__Passage shown__:
** Begin **

Well, then, why is this passage here? It is because, as Paul says, the absence of this kind of activity and of this kind of talk among Christians is fitting among saints. The word he chooses is a word that means "becoming," "wholesome," "attractive," "refreshing." Who of us has not had the experience of being exposed, either deliberately or involuntarily, to something filthy, obscene, or improper in sexual matters, and coming from that experience feeling dirty and unclean. What a refreshing thing it has been to come into a company of people who talk about wholesome matters. Their time and talk is filled with that which is wholesome, healthy, and refreshing. Now that is what the apostle means. By implication, of course, to indulge in improper talk is unwholesome, unfitting, uglifying, debasing, defiling.

That is an idea that is being directly challenged in our day. We are being told today that all sex is beautiful and natural, that it is in the same class as any of our bodily desires or urges, and, therefore, we should feel free to satisfy it as openly as we do any other of our bodily needs, without shame or apology. We are subjected to a constant barrage of propaganda which links sex acts with the idea of wholesomeness, naturalness, frankness, youth, and vitality. Therefore, we are told, we can perform a sex act with whomever and whenever we find it mutually agreeable. The only thing wrong with it, we are being told, is if we force it in any way upon someone else. As long as it is mutually agreeable, it is right. This is the propaganda of our day.

** End **

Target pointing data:

** Begin **

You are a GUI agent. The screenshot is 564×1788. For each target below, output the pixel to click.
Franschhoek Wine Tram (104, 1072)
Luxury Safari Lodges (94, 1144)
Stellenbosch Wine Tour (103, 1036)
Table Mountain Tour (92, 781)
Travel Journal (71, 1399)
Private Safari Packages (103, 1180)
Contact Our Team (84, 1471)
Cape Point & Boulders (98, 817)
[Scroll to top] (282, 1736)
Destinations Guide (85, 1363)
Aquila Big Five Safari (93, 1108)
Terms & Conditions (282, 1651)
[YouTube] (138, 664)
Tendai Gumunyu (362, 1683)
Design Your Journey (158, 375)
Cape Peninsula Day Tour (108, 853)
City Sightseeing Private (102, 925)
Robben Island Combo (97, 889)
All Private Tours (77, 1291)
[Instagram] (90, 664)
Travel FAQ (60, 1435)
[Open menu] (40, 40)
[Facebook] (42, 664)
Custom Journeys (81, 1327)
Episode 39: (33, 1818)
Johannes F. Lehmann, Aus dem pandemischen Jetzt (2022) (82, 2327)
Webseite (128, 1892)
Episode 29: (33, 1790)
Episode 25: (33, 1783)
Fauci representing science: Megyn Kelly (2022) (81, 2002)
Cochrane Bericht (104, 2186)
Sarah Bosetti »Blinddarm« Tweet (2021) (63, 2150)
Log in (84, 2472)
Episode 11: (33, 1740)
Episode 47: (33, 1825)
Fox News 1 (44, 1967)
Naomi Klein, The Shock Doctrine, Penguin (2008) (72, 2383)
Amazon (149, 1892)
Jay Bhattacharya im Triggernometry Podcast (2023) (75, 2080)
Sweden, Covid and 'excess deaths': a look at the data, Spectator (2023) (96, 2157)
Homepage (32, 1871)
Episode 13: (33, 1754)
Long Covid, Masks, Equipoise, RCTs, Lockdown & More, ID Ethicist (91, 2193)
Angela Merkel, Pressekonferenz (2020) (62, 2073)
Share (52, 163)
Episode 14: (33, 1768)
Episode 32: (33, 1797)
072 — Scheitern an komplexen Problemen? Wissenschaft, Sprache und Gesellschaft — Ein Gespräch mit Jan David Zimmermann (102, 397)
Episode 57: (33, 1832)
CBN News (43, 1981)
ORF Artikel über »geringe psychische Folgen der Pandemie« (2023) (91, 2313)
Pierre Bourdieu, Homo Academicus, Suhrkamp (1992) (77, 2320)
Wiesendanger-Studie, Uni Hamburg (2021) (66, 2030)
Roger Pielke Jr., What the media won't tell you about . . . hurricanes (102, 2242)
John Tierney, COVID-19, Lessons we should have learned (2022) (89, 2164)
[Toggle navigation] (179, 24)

** End **

Print the stretch of the passage on wholesome talk that opens with the words containing "That is an idea" and closes with "of our day.".

__The answer__:
That is an idea that is being directly challenged in our day. We are being told today that all sex is beautiful and natural, that it is in the same class as any of our bodily desires or urges, and, therefore, we should feel free to satisfy it as openly as we do any other of our bodily needs, without shame or apology. We are subjected to a constant barrage of propaganda which links sex acts with the idea of wholesomeness, naturalness, frankness, youth, and vitality. Therefore, we are told, we can perform a sex act with whomever and whenever we find it mutually agreeable. The only thing wrong with it, we are being told, is if we force it in any way upon someone else. As long as it is mutually agreeable, it is right. This is the propaganda of our day.